Love is a miracle and miracles are matters of the heart, not the head. If you have to talk yourself into loving someone, it isn’t love. With love, using your head and all your reasoning ability doesn’t work.

The miracle of love. One man. One woman. Loving—and in love with—each other. Wow.

Dear God, thank You for the love that blesses and brightens my life. Amen.

From God, Me, & a Cup of Tea for the Seasons, © 2018 Michele Huey. All rights reserved. Used with permission.

Why Mistletoe?

We love, because He first loved us. –1 John 4:19 AMP

I had a doozy of a time finding mistletoe one year. Maybe it was because I was looking for it Sunday morning before church so I could use it in my sermon, “The Symbols of Christmas.”

That and I still needed to get a sprig to hang on the ceiling beam between the kitchen and the dining room, which has become a Christmas tradition in our home. Truth be told, rarely does anyone smooch under it. But I still like to hang it up.

How did mistletoe, a symbol of love (which we celebrate on Valentine’s Day), become associated with Christmas?

Legends about this evergreen plant go back to the ancient Druids of Britain, who believed mistletoe had special healing powers and used it in their winter solstice ceremonies. Actually, “mistletoe,” in the Celtic language, means “all heal.”

When Christianity took root, pagan practices and beliefs were condemned, and mistletoe was all but forgotten until the 1800s, when Victorian England revived the tradition of kissing under the mistletoe as a sign of love, romance, and good luck.

When I researched mistletoe, I discovered it’s actually an aerial parasite, having no roots of its own. To survive, mistletoe attaches itself to a tree, from which it gets its nourishment.

Like love.

Love, whether romantic love or brotherly love, doesn’t exist on its own. All love originates from, and gets its nourishment from, agape love—divine love. Agape is the highest form of love, transcending all other types of love. It is the love of God for man—unconditional, unlimited, sacrificial, selfless, giving of itself regardless of circumstances. God’s love is the tree that sustains us—physically, spiritually, emotionally, mentally.

Interestingly, agape (pronounced a-GÁP-ē), can also be pronounced əˈɡāp, which refers to the mouth when it is “wide open with wonder and surprise.”

Such is the love God has for us—it should leave us with mouths wide open in wonder and surprise that the God who created the universe—the King of Kings and Lord of Lords—loved each of us so much He left His throne in heaven to take on human flesh, live a sinless life, and give Himself up as the perfect sacrifice to pay the price for our sins so we could live in heaven with Him forever (see John 3:16).

Such is the love of God.

And like the mistletoe is an evergreen, so God’s love is eternal—it always was and always will be (Psalm 136). It’s unlimited (Psalm 36:5, 108:4). And it is mine.

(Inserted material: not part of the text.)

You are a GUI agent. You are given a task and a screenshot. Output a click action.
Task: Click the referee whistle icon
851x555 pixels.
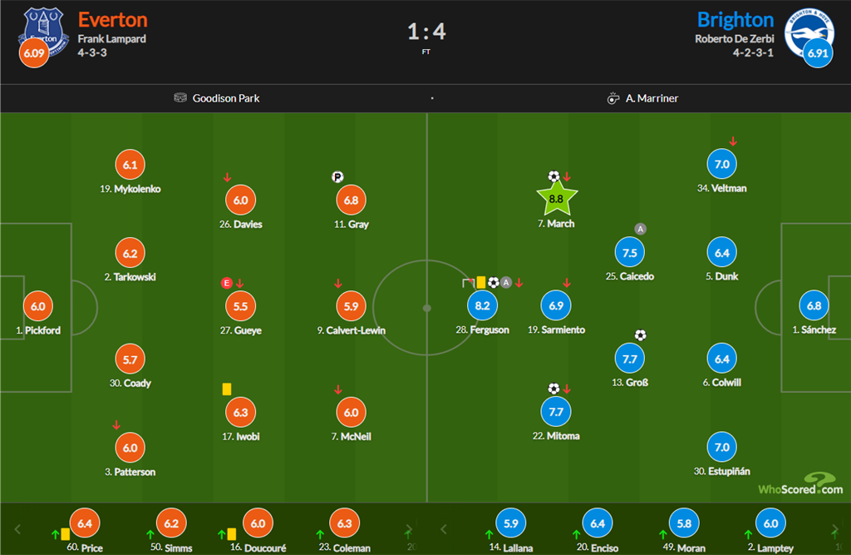tap(613, 98)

God’s is the love from which all other love springs and is sustained. We love, you see, because He first loved us (1 John 4:19). And like the mistletoe cannot survive without being attached to the tree, so our love cannot sustain itself. God’s love is the tree that feeds us, gives us life, and enables us to love.

And just like the meaning of mistletoe is “all heal,” God’s love is the healing salve we need for all our wounds—physical, mental, emotional, spiritual.

Wow. All that about a sprig of evergreen we hang up in our homes at Christmastime and for the most part forget about.

A sprig of evergreen that reminds us of the love God has for each one of us—nourishing, life-giving, and eternal.

May each sprig of mistletoe I see this Christmas season, O God, remind me of the love that sent Your Son from heaven to earth so that we may have heaven forever. Amen.

Read and reflect on 1 John 4:7–21.

From God, Me, & a Cup of Tea for the Seasons­, © 2018 Michele Huey. All rights reserved. Used with permission.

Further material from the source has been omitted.